> **What you have to do**
Looking only at the lines below that contain "Given", give the number of them and no other text.

> **Available data**
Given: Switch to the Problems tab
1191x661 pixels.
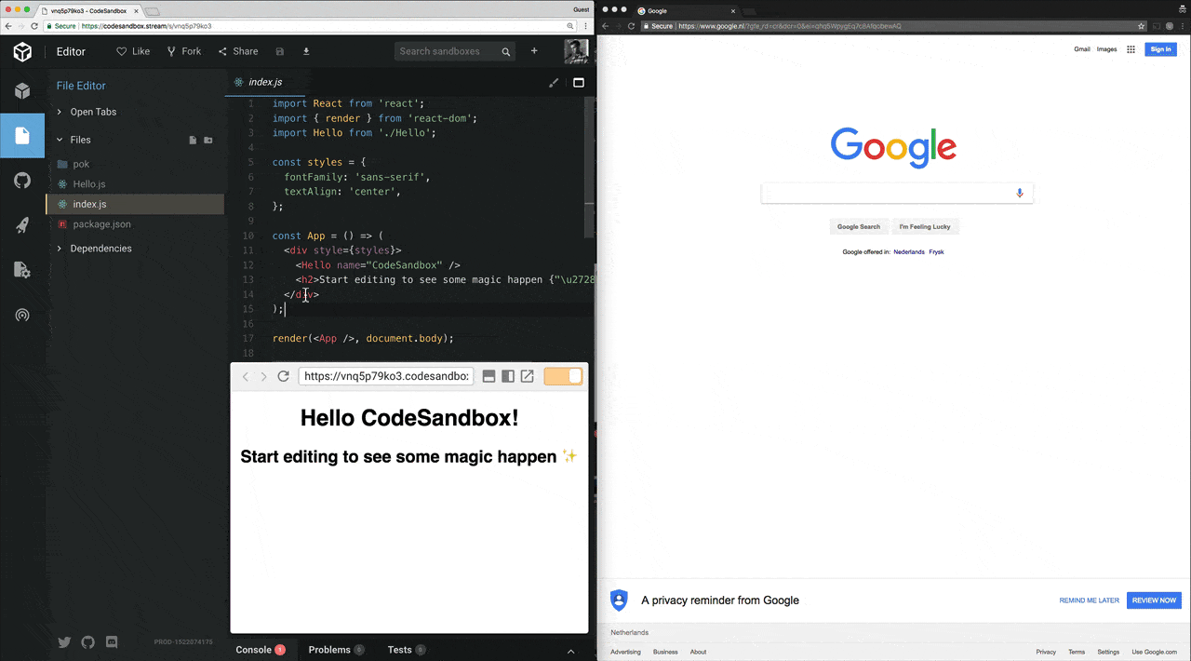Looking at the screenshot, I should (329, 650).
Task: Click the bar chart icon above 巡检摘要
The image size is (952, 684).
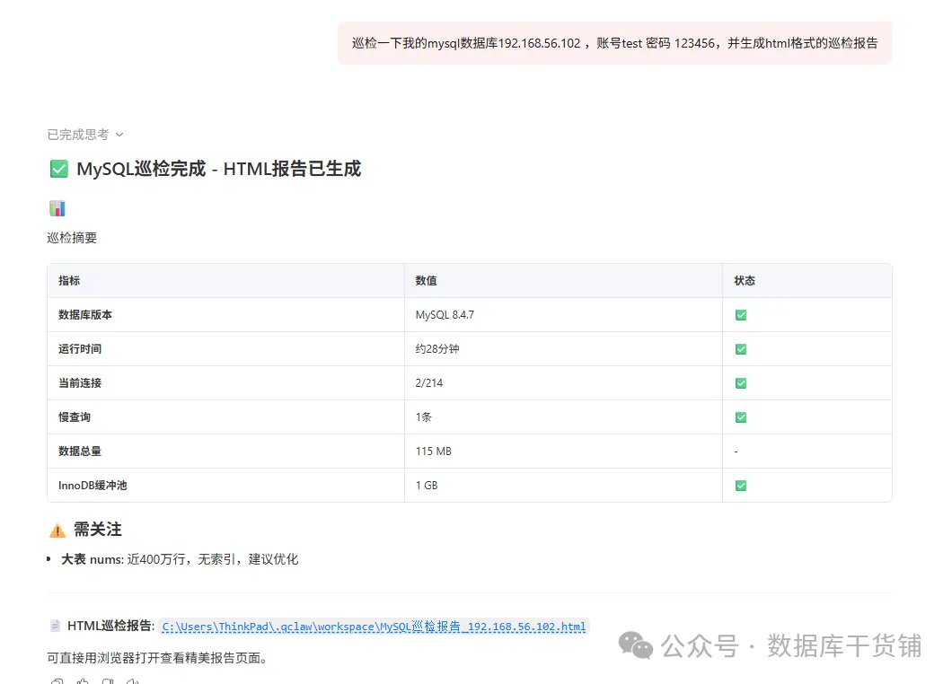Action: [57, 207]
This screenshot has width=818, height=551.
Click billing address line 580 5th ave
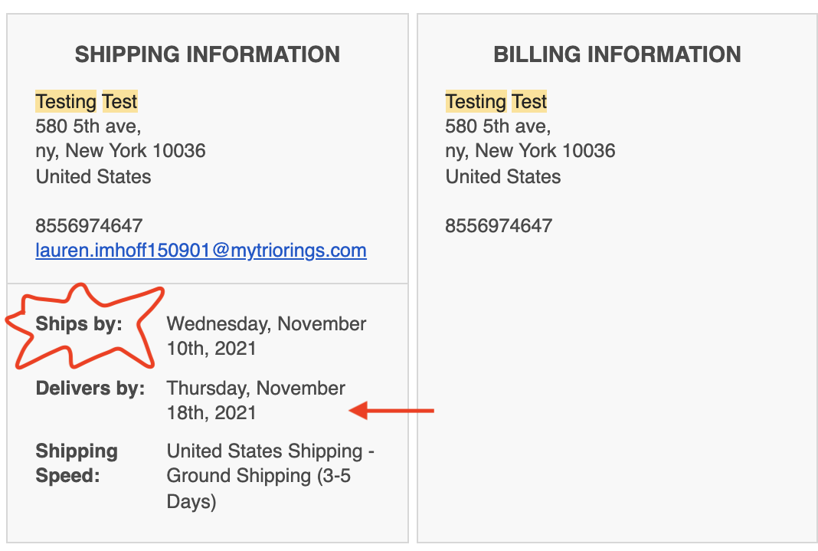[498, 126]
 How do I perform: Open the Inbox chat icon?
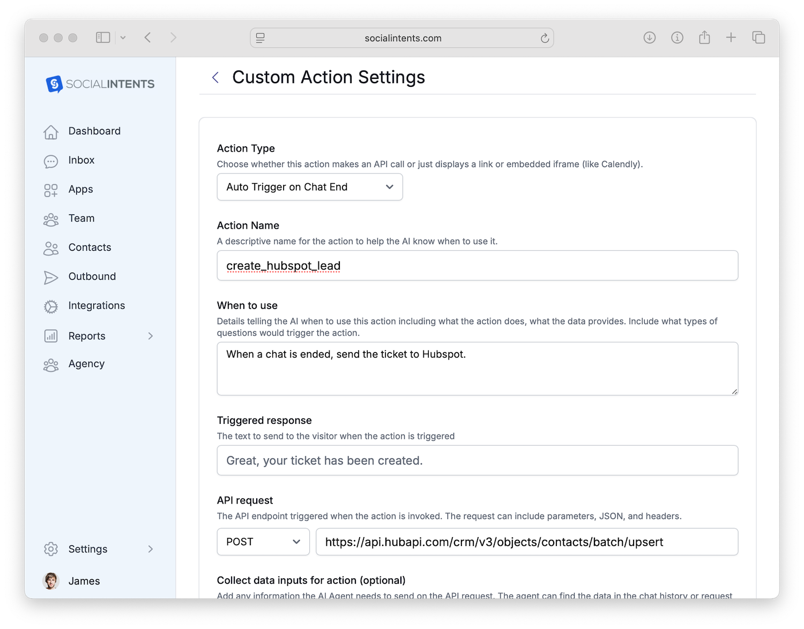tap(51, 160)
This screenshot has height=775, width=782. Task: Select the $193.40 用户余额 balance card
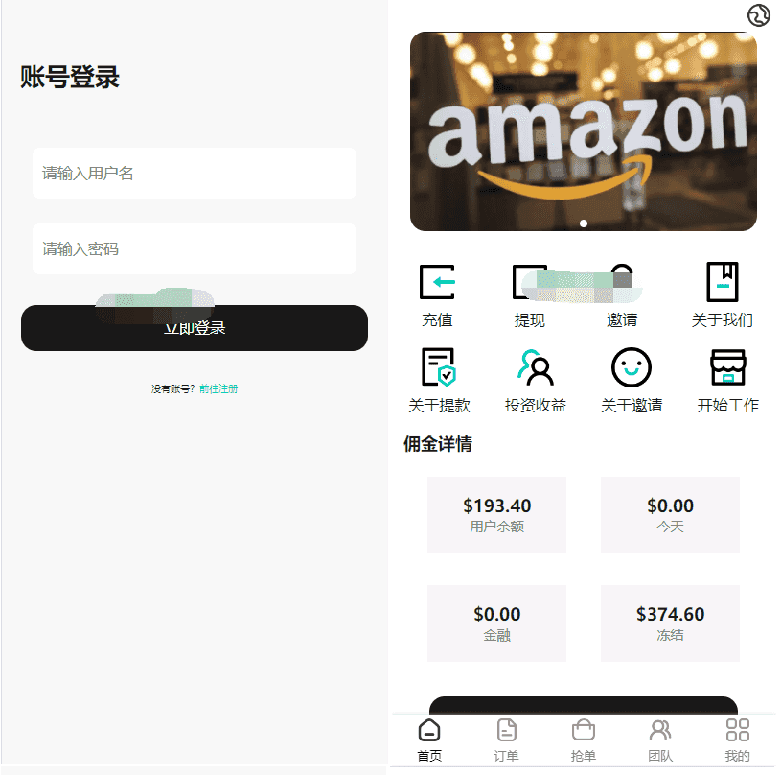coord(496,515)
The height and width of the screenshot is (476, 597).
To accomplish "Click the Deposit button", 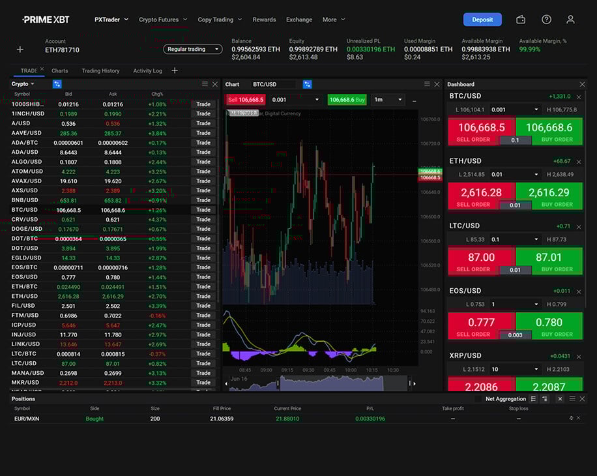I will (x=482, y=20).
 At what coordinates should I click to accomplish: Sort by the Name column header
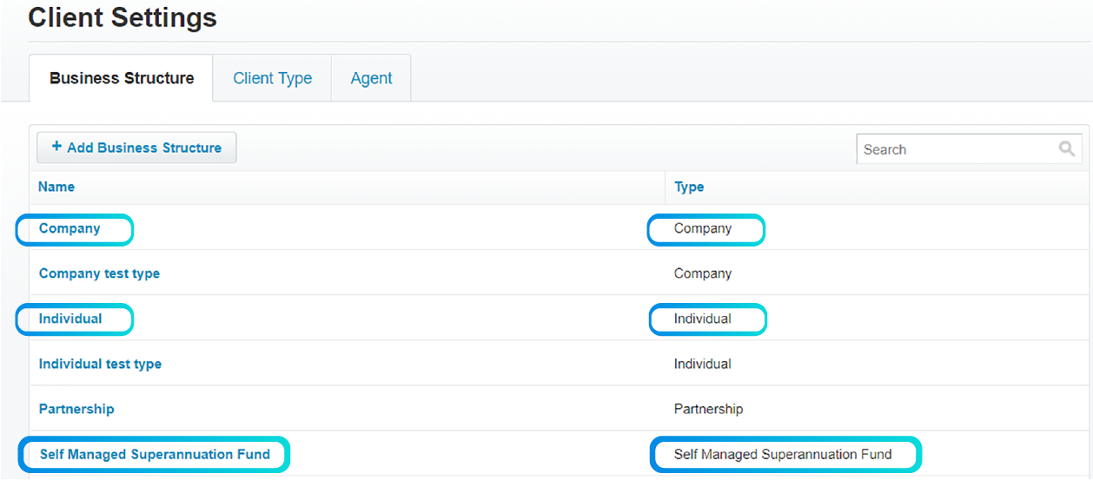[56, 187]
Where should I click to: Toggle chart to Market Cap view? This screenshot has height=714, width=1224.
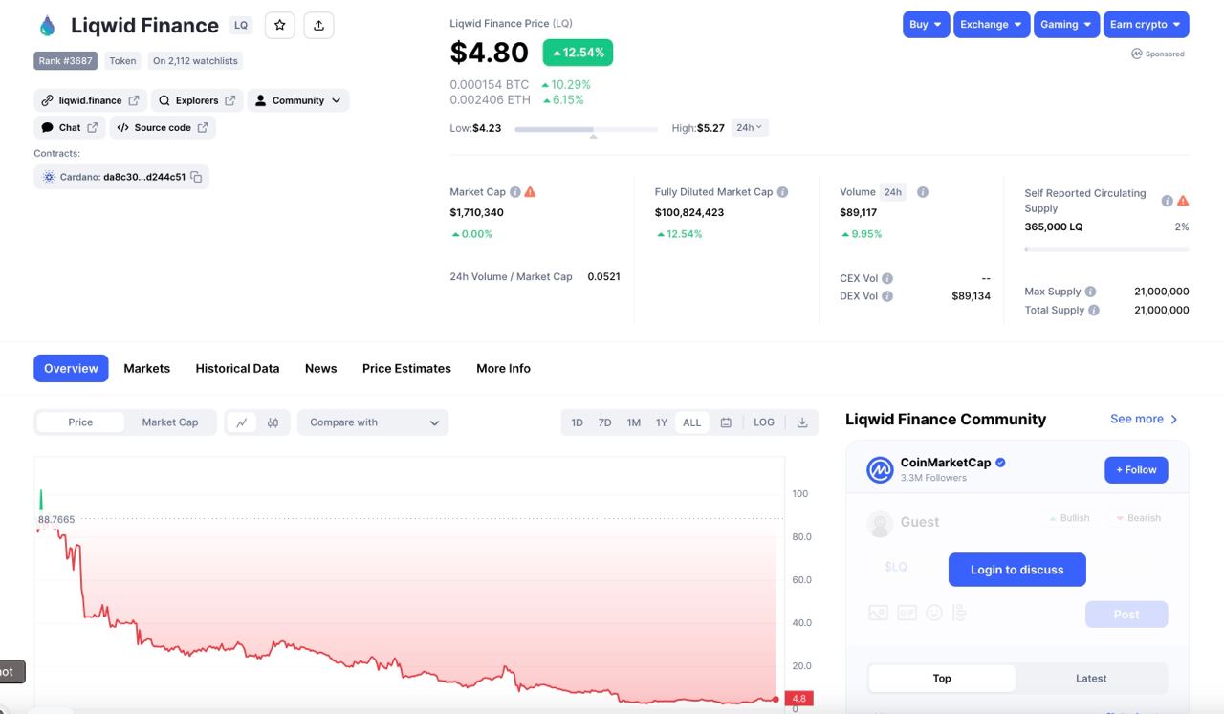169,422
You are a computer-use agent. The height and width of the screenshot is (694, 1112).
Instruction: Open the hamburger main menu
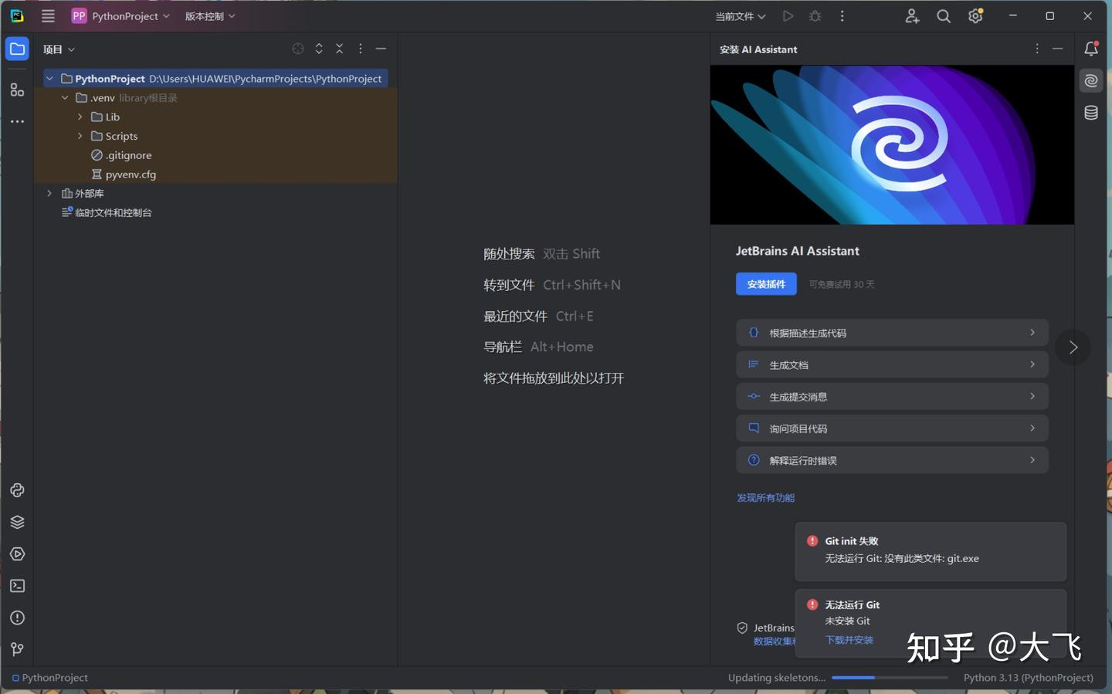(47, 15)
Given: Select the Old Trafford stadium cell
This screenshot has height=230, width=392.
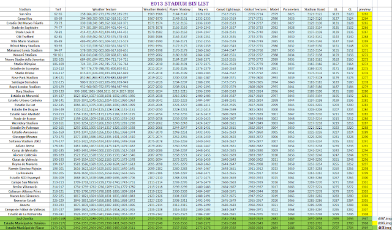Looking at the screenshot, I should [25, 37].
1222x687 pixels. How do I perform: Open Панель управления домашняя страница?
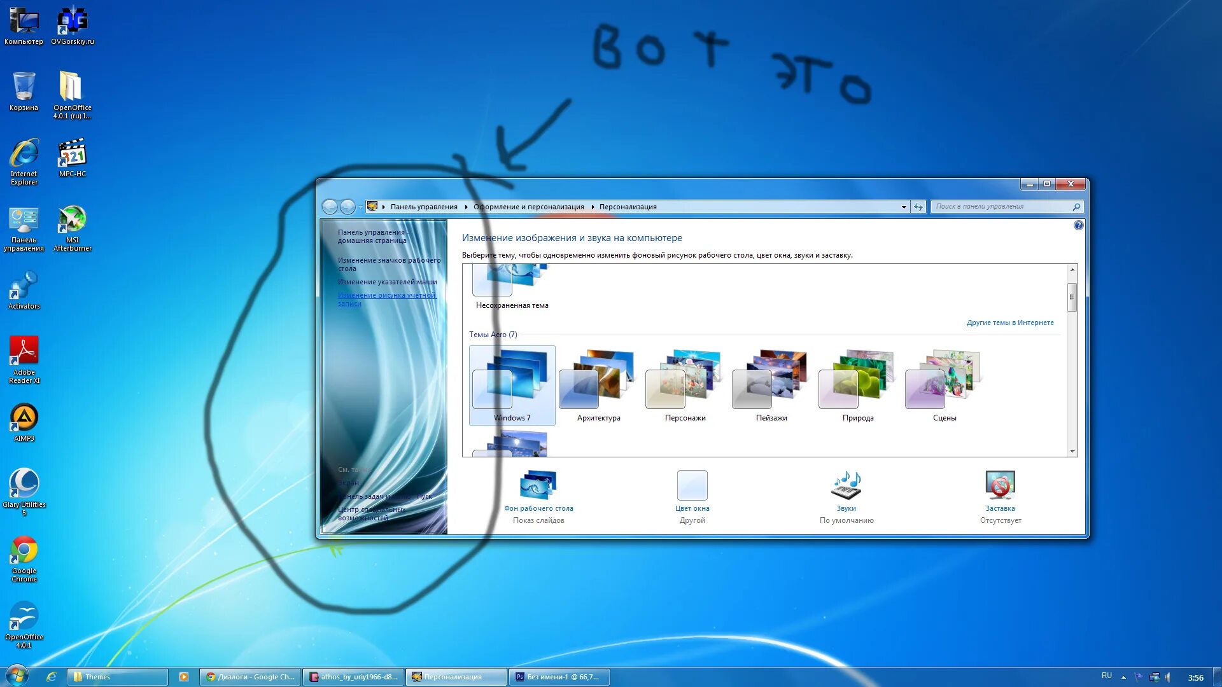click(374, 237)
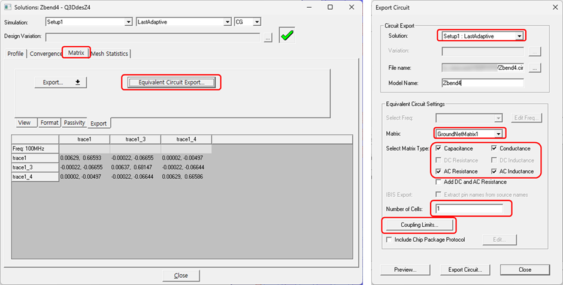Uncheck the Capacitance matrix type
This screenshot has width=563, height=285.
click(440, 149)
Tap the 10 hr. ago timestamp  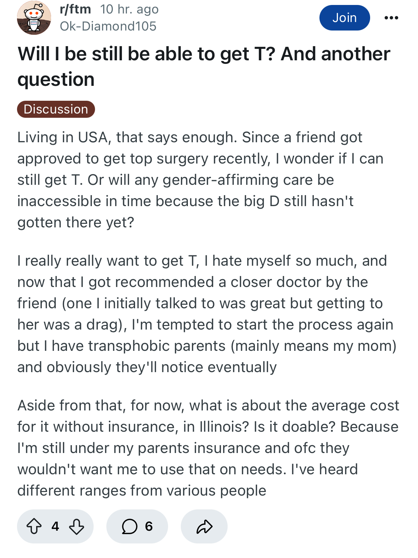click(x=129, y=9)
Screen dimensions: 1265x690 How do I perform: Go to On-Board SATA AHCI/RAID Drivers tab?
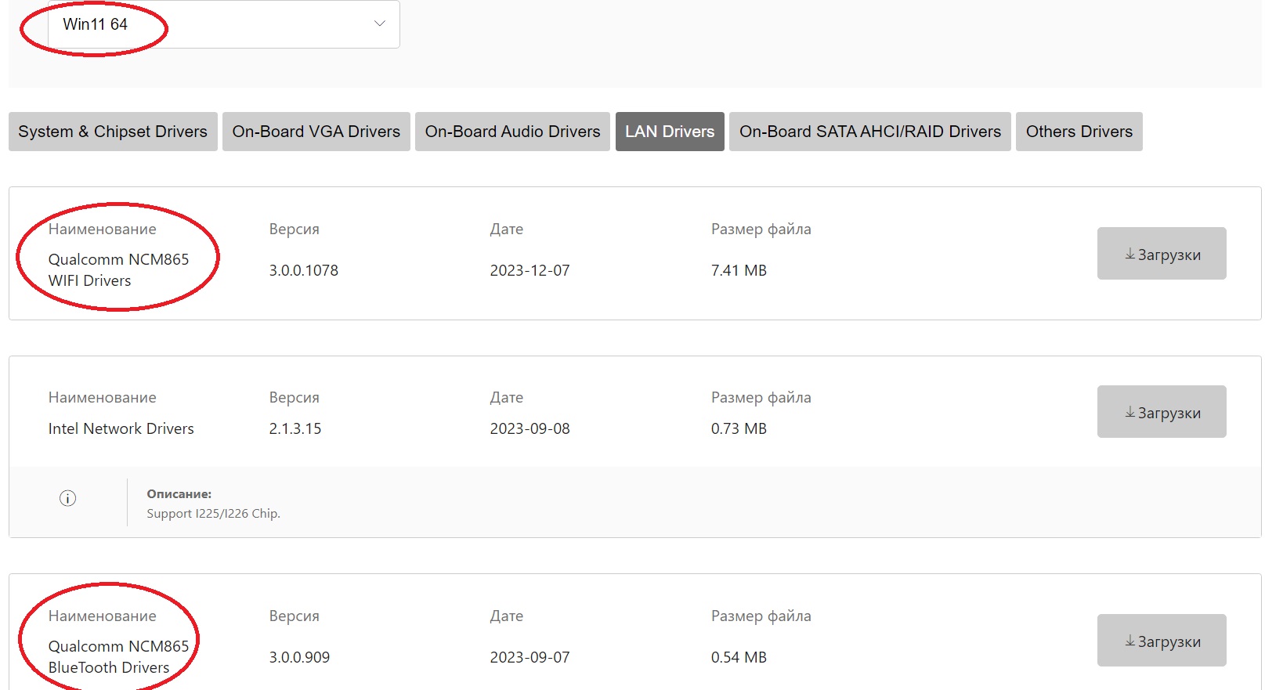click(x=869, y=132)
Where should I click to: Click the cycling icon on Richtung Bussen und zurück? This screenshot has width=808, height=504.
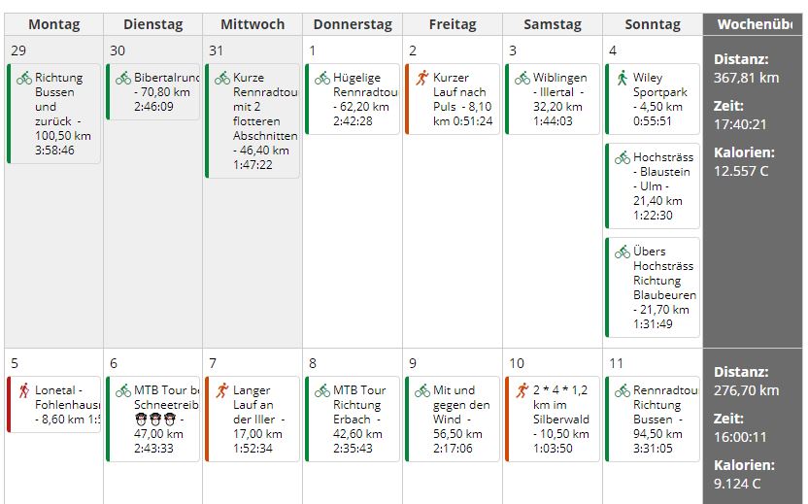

> **Finished task**
2